I make it through two more chapters in my prep book before my brain feels fried, so I decide to switch things up. I pull out my sketch pad, flipping to a blank page. I’ve always liked to draw, whether with charcoal, colored pencils, or crayons. Even pens when I’d get bored in class and start sketching in the margins of my notes. I’m okay at drawing realistically, but I’m better at pulling things out of my head. For one class project back in tenth grade I made a series of sketches where I interpreted what common animals might look like in an alien zoo. I was so proud of those creations, and while I know they’re still sitting somewhere in my dad’s house, I doubt I’ll see them again anytime soon. I decide to work on a new edition instead, focusing on various bird species instead of the larger mammals I drew before.

I allow myself to get lost in the work, only stopping every thirty minutes to send the obligatory text to my brother. I’m busy working on my vision of an alien peacock when I hear someone clear their throat right next to me.

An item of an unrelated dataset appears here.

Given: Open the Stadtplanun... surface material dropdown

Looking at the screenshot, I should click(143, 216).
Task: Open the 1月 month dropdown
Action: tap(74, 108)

I jump, banging my knee on the table and accidentally drawing a line where I hadn’t wanted one. “Jeez,” I groan, rubbing at my bruised knee as I take in the stranger standing before me.

“Hi.”

The boy’s cute. Looking to be a little under six feet, he’s skinny but lean, with slightly curly sandy-blond hair hanging around his ears and falling into his murky green eyes. His face manages to be both heart-shaped and masculine at the same time, and his skin looks like it got stuck somewhere between pale and lightly tanned.

He is beautiful. No two ways around it.

“Ummm ... hi?”

I’m not used to strangers approaching me, and though this guy smells like a beta I’m not keen to let down my guard. As my father proved, betas can be monsters too.

“I’m Micah,” the guy says, holding out his hand with a disarming grin.

I just blink, still confused about why he’s here, and I don’t bother to take his hand.

He doesn’t seem to mind, pulling his hand back to rest it in his back pocket and leaning against my table casually. Fortunately, he’s at least giving me space. “You’re Espy, right? Esperanza Alvarez? I’m Mason’s brother. Or the handsome Hayes, as I’m known around here.” He gives me a playful wink, and I quickly wrack my brain.

Mason...that’s the name of Em’s swimmer friend, right?

This much is confirmed when Micah points off to his left and I look over to see the alpha I met two weeks ago sitting at a table with another guy who seems to be about the same age. They’re both staring at me, and at Micah, I guess. It makes me nervous, so I quickly look back at the guy in front of me.